Blanched and stinky doesn’t have to be Brussels sprouts’ only preparation. They’re great roasted, broiled, and sautéed and 1 cup has 494 mg of potassium. They’re also high in vitamin K and vitamin C, which support iron absorption and bone health.


Bok Choy

The Chinese cabbage makes a great simple salad and ramen topper and it serves up a whopping 630 mg of potassium per 1 cup, Dr Lee says. Added fibre and antioxidants make it an easy add to the shopping list.


Papaya

One cup of smashed papaya contains 591 mg of potassium, Dr Lee says, as well as a good dose of antioxidants in the form of vitamin A, vitamin C and vitamin E. Use it to satisfy your sweet tooth, freshen up a summer salad or switch up your go-to smoothie.


Water Chestnuts

They don’t have a ton of flavour, but water chestnuts provide a satisfying crunch to any dish including noodles, salads and stir-fries. A half cup contains 362 mg of potassium, according to Dr Lee.


Tomatoes

If you prefer savoury over sweet, grabbing a tomato instead of a banana to fuel up on potassium is your best bet. A large, ripe red one has 431 mg, Syn says. It’s as easy as a slice or dice and a light sprinkle of salt.


Kidney Beans

Not to be confused with adzuki beans, kidney beans are a great source of potassium at 1400 mg per 100 grams, says Dr Lee. They’re also rich in magnesium, fibre, and calcium.


Zucchini

One medium zucchini has 512 mg of potassium. It’s also high in antioxidants like vitamin C, as well as fibre, which supports good digestion.

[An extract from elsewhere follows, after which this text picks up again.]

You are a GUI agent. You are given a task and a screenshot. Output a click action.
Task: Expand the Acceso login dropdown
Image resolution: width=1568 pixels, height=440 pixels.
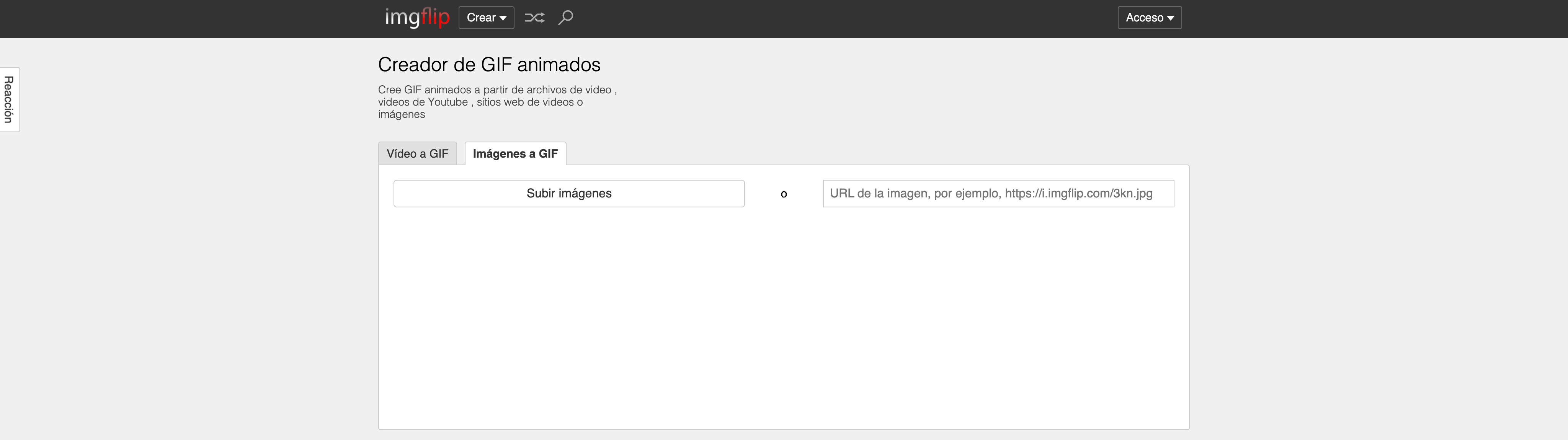pyautogui.click(x=1149, y=18)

You can use it as a pasta substitute (AKA zoodles) or roast it with your favourite seasonings.

How much potassium do you need?

The Adequate Intake (AI) of potassium for adults is 3,400 mg for men and 2,600 mg for women (not pregnant or lactating), says Jackie Newgent chef, nutritionist and author of The Plant-Based Diabetes Cookbook. “Though based on the Daily Value (DV), most men and women should aim for about 4,700 mg of potassium daily.”

Most people do not meet the daily requirement, says registered dietitian and nutritionist Melissa Prest, because they are not eating enough fruits, vegetables and plant proteins like lentils.

Signs of potassium deficiency

Some common signs of low blood potassium are muscle weakness, low blood pressure and frequent urination, says Prest. “Low blood potassium is more likely when you have chronic diarrhoea, have long-term use of laxatives, are taking diuretics or have a rare medical condition.”

Newgent adds that additional signs of low potassium may include constipation, fatigue, abnormal heart rhythm and kidney stone formation. “Since many signs of potassium deficiency are similar to other conditions, it’s wise to consult your healthcare provider to determine the root cause of any of these symptoms,” she advises.

Signs you don’t need more potassium

If you are healthy and get adequate potassium, you are likely to have normal blood pressure, regular bowel movements, regular heart rhythm and the ability to exercise without excess fatigue, says Newgent.

However, some health conditions like chronic kidney disease, heart failure and certain blood pressure medications can increase your potassium level and your provider may tell you to monitor potassium-rich foods, says Prest. “While you will likely not be able to feel when you have high blood potassium, a change in your heart rhythm is a key sign that something is wrong.”